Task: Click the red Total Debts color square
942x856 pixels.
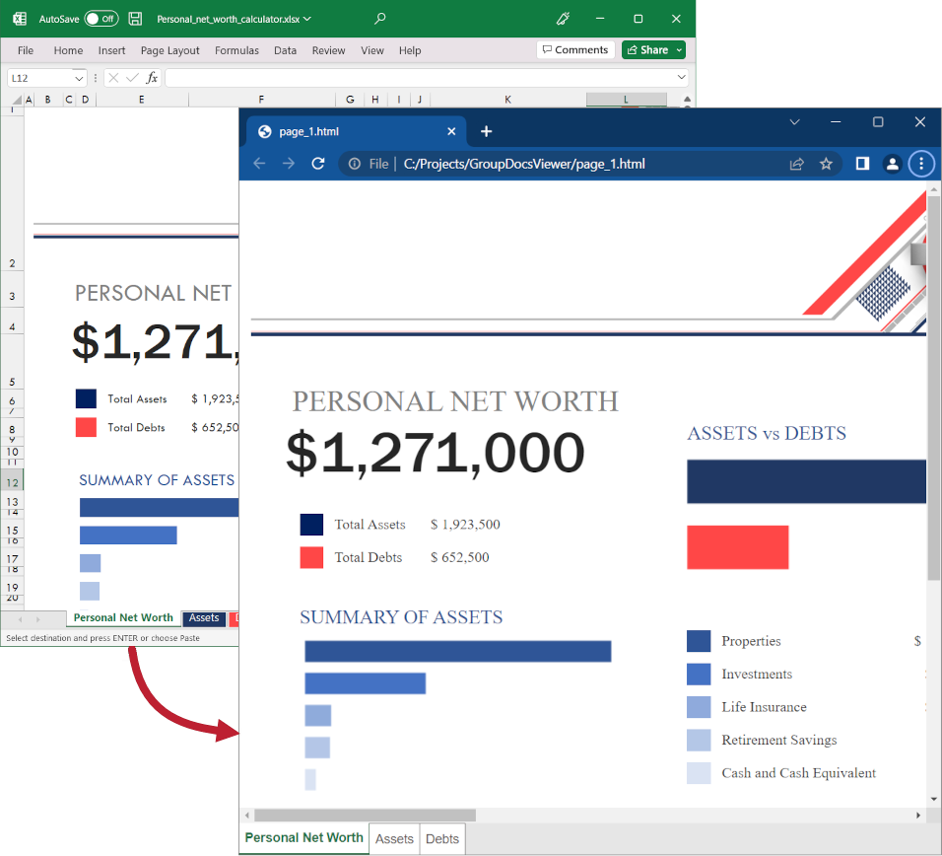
□ □ □ □
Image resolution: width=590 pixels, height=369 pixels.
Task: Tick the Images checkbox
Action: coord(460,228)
□ □ □ □
Look above for the line with "Task: Click the red Total Debts color square" and the line with "942x856 pixels.", and reproduce exactly those two lines plus every line between, nothing more.

Task: Click the red Total Debts color square
942x856 pixels.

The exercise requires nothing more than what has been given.